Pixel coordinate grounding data
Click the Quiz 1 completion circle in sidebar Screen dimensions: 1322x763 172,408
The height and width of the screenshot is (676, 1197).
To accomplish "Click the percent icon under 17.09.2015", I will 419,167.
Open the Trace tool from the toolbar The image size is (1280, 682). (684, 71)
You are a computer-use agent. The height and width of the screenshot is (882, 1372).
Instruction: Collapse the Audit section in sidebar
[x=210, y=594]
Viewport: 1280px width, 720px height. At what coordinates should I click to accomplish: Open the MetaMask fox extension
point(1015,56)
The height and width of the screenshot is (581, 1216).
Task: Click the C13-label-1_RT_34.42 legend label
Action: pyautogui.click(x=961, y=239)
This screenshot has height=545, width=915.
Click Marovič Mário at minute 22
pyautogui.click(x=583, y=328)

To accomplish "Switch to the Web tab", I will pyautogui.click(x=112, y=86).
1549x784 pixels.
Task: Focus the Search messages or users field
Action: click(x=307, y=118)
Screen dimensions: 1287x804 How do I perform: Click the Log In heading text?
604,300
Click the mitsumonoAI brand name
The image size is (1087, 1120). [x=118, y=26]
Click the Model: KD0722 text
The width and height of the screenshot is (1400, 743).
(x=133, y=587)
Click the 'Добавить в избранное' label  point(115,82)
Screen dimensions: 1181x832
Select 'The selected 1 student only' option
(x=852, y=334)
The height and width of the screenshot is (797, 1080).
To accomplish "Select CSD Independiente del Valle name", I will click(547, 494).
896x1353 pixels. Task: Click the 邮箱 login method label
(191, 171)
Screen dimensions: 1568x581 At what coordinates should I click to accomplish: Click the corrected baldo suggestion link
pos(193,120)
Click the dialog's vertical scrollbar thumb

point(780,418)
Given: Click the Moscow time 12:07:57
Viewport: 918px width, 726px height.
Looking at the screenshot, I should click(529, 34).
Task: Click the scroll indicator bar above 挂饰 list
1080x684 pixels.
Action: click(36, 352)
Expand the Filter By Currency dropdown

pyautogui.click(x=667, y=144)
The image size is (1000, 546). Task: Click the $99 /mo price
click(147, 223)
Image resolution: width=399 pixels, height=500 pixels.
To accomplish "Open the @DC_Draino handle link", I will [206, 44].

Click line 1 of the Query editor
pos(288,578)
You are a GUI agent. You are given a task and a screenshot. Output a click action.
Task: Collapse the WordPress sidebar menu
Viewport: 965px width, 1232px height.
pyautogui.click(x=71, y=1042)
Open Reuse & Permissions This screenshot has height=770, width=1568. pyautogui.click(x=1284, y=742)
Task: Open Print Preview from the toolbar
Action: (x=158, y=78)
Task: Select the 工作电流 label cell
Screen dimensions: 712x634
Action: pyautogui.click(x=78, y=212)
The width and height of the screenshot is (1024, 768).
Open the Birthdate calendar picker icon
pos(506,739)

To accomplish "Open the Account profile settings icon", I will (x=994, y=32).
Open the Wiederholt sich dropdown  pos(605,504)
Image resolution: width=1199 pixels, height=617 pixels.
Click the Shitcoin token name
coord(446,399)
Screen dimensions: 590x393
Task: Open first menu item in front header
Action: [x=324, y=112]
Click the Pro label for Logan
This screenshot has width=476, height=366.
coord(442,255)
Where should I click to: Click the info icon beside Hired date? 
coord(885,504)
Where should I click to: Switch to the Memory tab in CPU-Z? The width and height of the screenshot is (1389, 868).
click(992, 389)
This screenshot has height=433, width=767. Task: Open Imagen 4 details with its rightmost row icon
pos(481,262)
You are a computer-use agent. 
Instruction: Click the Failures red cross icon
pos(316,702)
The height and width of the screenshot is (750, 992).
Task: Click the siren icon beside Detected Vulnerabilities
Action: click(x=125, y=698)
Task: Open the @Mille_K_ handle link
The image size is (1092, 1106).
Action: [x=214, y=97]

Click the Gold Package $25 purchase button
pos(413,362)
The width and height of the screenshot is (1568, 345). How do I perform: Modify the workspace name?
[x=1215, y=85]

> Work instruction:
Report all lines of the data above that include the string "agent".

> Solution:
You are a computer-use agent. The height and width of the screenshot is (882, 1372).
You are a GUI agent. You are given a task and a screenshot. Output a click action.
You are a computer-use agent. 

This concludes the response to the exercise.